The interaction was significant. We now create different datasets for each temperature and test the effect of `species_genotype` within each temperature.

```{r}
# 15 C
mgr15 <- mgr %>%
  filter(temperature == "15")

lmer_mgr15 <- lmer(mgr ~ species_genotype + (1 | species_genotype / isolate), data = mgr15, REML = FALSE)

Anova(lmer_mgr15)

# 30 C
mgr30 <- mgr %>%
  filter(temperature == "30")

lmer_mgr30 <- lmer(mgr ~ species_genotype + (1 | species_genotype / isolate), data = mgr30, REML = FALSE)

Anova(lmer_mgr30)
```

We can see that there are no effect of `species_genotype` in the `mgr` within each of the temperatures.

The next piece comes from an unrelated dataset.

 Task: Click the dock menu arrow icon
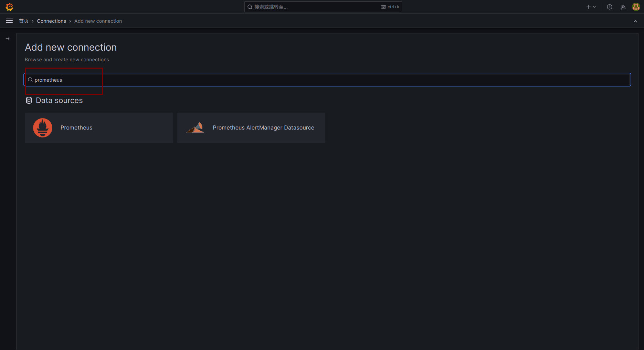tap(8, 39)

## Sporulation & Germination

In this experiment, the production of macroconidia and further germination of 20 randomly selected spores of the different strains of the species-genotype combination, was evaluated in two runs of the experiment.

### Import 

```{r message=FALSE, warning=FALSE}
spor <- read_csv(here("data", "spor_germ.csv"))

# again, we create the species_genotype variable
spor <- spor %>%
  unite(species_genotype, species, genotype, sep = "_", remove = F)
head(spor)
```


### Visualize

The code below will produce plots for total macroconidia production and percent germinated spores.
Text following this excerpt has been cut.